%%
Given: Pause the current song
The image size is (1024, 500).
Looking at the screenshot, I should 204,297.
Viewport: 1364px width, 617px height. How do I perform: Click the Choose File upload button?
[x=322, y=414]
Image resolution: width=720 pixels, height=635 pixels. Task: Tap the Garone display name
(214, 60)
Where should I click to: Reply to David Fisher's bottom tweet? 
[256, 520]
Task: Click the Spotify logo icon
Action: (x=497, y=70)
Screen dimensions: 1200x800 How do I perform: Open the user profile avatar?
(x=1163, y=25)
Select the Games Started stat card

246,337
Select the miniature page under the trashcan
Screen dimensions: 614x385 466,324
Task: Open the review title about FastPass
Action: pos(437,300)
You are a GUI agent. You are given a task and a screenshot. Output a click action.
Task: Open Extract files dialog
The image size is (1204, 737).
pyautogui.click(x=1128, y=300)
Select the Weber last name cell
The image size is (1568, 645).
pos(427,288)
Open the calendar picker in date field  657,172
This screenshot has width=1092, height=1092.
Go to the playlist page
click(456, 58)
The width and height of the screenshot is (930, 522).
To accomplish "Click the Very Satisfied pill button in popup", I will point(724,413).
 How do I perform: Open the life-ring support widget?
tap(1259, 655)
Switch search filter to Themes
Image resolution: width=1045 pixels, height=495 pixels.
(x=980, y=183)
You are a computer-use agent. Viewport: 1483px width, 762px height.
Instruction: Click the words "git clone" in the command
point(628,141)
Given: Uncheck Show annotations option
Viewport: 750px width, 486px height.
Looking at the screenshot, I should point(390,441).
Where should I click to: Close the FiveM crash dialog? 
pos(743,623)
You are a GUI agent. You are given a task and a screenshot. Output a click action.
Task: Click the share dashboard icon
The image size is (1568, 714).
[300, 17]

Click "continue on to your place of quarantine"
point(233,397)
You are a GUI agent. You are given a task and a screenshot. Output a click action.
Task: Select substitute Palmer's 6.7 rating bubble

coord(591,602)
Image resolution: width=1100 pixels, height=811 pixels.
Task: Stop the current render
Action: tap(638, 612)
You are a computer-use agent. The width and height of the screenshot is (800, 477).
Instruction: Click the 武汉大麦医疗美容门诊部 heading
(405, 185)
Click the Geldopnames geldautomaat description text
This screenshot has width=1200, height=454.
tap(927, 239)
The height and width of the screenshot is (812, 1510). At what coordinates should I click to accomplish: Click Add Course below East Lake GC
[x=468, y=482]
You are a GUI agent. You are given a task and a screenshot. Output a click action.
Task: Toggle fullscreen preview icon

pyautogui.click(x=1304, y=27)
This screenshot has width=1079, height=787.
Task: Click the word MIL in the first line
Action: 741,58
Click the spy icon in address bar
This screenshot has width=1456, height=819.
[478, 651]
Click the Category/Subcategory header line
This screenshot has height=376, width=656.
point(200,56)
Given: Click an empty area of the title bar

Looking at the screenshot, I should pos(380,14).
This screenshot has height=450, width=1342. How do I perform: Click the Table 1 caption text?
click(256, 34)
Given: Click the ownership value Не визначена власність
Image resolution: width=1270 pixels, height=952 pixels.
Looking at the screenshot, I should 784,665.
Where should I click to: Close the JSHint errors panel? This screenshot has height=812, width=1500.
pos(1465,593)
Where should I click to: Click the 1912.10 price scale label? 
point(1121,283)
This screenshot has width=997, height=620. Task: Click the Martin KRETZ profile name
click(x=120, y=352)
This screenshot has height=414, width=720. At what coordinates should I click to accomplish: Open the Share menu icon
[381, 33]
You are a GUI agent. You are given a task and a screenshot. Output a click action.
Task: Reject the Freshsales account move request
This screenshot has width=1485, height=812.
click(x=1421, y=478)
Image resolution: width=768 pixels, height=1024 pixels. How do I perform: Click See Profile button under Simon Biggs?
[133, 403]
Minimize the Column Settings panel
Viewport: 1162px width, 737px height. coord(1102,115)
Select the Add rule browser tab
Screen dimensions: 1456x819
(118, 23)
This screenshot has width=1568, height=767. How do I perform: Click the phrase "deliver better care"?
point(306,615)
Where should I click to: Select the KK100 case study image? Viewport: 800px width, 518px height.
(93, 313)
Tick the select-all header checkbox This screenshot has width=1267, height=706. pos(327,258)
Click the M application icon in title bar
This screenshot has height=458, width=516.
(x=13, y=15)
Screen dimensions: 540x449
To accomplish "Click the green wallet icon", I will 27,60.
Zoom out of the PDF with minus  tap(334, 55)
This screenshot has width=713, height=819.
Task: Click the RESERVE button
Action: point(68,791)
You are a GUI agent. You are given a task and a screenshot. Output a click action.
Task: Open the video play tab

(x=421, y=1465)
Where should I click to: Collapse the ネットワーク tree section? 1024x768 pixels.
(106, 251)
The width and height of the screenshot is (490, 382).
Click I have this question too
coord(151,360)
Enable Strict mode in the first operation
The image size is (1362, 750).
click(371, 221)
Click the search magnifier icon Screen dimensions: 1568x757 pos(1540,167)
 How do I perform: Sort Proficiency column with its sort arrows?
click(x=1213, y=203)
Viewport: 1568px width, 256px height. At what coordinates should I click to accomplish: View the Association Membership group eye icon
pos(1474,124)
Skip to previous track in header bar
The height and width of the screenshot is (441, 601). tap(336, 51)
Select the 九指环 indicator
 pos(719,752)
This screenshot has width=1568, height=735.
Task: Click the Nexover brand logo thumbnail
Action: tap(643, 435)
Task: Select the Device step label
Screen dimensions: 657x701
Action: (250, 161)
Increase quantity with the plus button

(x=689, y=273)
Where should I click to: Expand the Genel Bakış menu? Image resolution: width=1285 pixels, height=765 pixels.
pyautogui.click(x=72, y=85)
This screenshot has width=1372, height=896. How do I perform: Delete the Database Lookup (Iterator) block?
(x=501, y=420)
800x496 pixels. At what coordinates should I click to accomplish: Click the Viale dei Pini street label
%%
§ Direction: Can you rewrite every item above as a numbered list, leaving out the blank lines?

§ Written solution:
1. Given: Pause the current song
2. The image size is (1024, 500).
3. Looking at the screenshot, I should 204,297.
4. Viewport: 1364px width, 617px height. How do I perform: Click the Choose File upload button?
5. [x=322, y=414]
6. Image resolution: width=720 pixels, height=635 pixels. Task: Tap the Garone display name
7. (214, 60)
8. Where should I click to: Reply to David Fisher's bottom tweet? 
9. [256, 520]
10. Task: Click the Spotify logo icon
11. Action: (x=497, y=70)
12. Screen dimensions: 1200x800 How do I perform: Open the user profile avatar?
13. (x=1163, y=25)
14. Select the Games Started stat card
15. 246,337
16. Select the miniature page under the trashcan
17. Screen dimensions: 614x385 466,324
18. Task: Open the review title about FastPass
19. Action: pos(437,300)
20. You are a GUI agent. You are given a task and a screenshot. Output a click action.
21. Task: Open Extract files dialog
22. The image size is (1204, 737).
23. pyautogui.click(x=1128, y=300)
24. Select the Weber last name cell
25. The image size is (1568, 645).
26. pos(427,288)
27. Open the calendar picker in date field  657,172
28. This screenshot has width=1092, height=1092.
29. Go to the playlist page
30. click(456, 58)
31. The width and height of the screenshot is (930, 522).
32. To accomplish "Click the Very Satisfied pill button in popup", I will point(724,413).
33.  How do I perform: Open the life-ring support widget?
34. tap(1259, 655)
35. Switch search filter to Themes
36. Image resolution: width=1045 pixels, height=495 pixels.
37. (x=980, y=183)
38. You are a computer-use agent. Viewport: 1483px width, 762px height.
39. Instruction: Click the words "git clone" in the command
40. point(628,141)
41. Given: Uncheck Show annotations option
42. Viewport: 750px width, 486px height.
43. Looking at the screenshot, I should point(390,441).
44. Where should I click to: Close the FiveM crash dialog? 
45. pos(743,623)
46. You are a GUI agent. You are given a task and a screenshot. Output a click action.
47. Task: Click the share dashboard icon
48. The image size is (1568, 714).
49. [300, 17]
50. Click "continue on to your place of quarantine"
51. point(233,397)
52. You are a GUI agent. You are given a task and a screenshot. Output a click action.
53. Task: Select substitute Palmer's 6.7 rating bubble
54. coord(591,602)
55. Image resolution: width=1100 pixels, height=811 pixels.
56. Task: Stop the current render
57. Action: tap(638, 612)
58. You are a computer-use agent. The width and height of the screenshot is (800, 477).
59. Instruction: Click the 武汉大麦医疗美容门诊部 heading
60. (405, 185)
61. Click the Geldopnames geldautomaat description text
62. This screenshot has width=1200, height=454.
63. tap(927, 239)
64. The height and width of the screenshot is (812, 1510). At what coordinates should I click to accomplish: Click Add Course below East Lake GC
65. [x=468, y=482]
66. You are a GUI agent. You are given a task and a screenshot. Output a click action.
67. Task: Toggle fullscreen preview icon
68. pyautogui.click(x=1304, y=27)
69. This screenshot has width=1079, height=787.
70. Task: Click the word MIL in the first line
71. Action: 741,58
72. Click the spy icon in address bar
73. This screenshot has width=1456, height=819.
74. [478, 651]
75. Click the Category/Subcategory header line
76. This screenshot has height=376, width=656.
77. point(200,56)
78. Given: Click an empty area of the title bar
79. Looking at the screenshot, I should pos(380,14).
80. This screenshot has height=450, width=1342. How do I perform: Click the Table 1 caption text?
81. click(256, 34)
82. Given: Click the ownership value Не визначена власність
83. Image resolution: width=1270 pixels, height=952 pixels.
84. Looking at the screenshot, I should 784,665.
85. Where should I click to: Close the JSHint errors panel? This screenshot has height=812, width=1500.
86. pos(1465,593)
87. Where should I click to: Click the 1912.10 price scale label? 
88. point(1121,283)
89. This screenshot has width=997, height=620. Task: Click the Martin KRETZ profile name
90. click(x=120, y=352)
91. This screenshot has height=414, width=720. At what coordinates should I click to accomplish: Open the Share menu icon
92. [381, 33]
93. You are a GUI agent. You are given a task and a screenshot. Output a click action.
94. Task: Reject the Freshsales account move request
95. This screenshot has width=1485, height=812.
96. click(x=1421, y=478)
97. Image resolution: width=768 pixels, height=1024 pixels. How do I perform: Click See Profile button under Simon Biggs?
98. [133, 403]
99. Minimize the Column Settings panel
100. Viewport: 1162px width, 737px height. coord(1102,115)
101. Select the Add rule browser tab
102. Screen dimensions: 1456x819
103. (118, 23)
104. This screenshot has width=1568, height=767. How do I perform: Click the phrase "deliver better care"?
105. point(306,615)
106. Where should I click to: Select the KK100 case study image? Viewport: 800px width, 518px height.
107. (93, 313)
108. Tick the select-all header checkbox This screenshot has width=1267, height=706. pos(327,258)
109. Click the M application icon in title bar
110. This screenshot has height=458, width=516.
111. (x=13, y=15)
112. Screen dimensions: 540x449
113. To accomplish "Click the green wallet icon", I will 27,60.
114. Zoom out of the PDF with minus  tap(334, 55)
115. This screenshot has width=713, height=819.
116. Task: Click the RESERVE button
117. Action: point(68,791)
118. You are a GUI agent. You are given a task and a screenshot. Output a click action.
119. Task: Open the video play tab
120. (x=421, y=1465)
121. Where should I click to: Collapse the ネットワーク tree section? 1024x768 pixels.
122. (106, 251)
123. The width and height of the screenshot is (490, 382).
124. Click I have this question too
125. coord(151,360)
126. Enable Strict mode in the first operation
127. The image size is (1362, 750).
128. click(371, 221)
129. Click the search magnifier icon Screen dimensions: 1568x757 pos(1540,167)
130.  How do I perform: Sort Proficiency column with its sort arrows?
131. click(x=1213, y=203)
132. Viewport: 1568px width, 256px height. At what coordinates should I click to accomplish: View the Association Membership group eye icon
133. pos(1474,124)
134. Skip to previous track in header bar
135. The height and width of the screenshot is (441, 601). tap(336, 51)
136. Select the 九指环 indicator
137.  pos(719,752)
138. This screenshot has width=1568, height=735.
139. Task: Click the Nexover brand logo thumbnail
140. Action: tap(643, 435)
141. Task: Select the Device step label
142. Screen dimensions: 657x701
143. Action: (250, 161)
144. Increase quantity with the plus button
145. (x=689, y=273)
146. Where should I click to: Expand the Genel Bakış menu? Image resolution: width=1285 pixels, height=765 pixels.
147. pyautogui.click(x=72, y=85)
148. This screenshot has width=1372, height=896. How do I perform: Delete the Database Lookup (Iterator) block?
149. (x=501, y=420)
150. 800x496 pixels. At what coordinates should I click to accomplish: Click the Viale dei Pini street label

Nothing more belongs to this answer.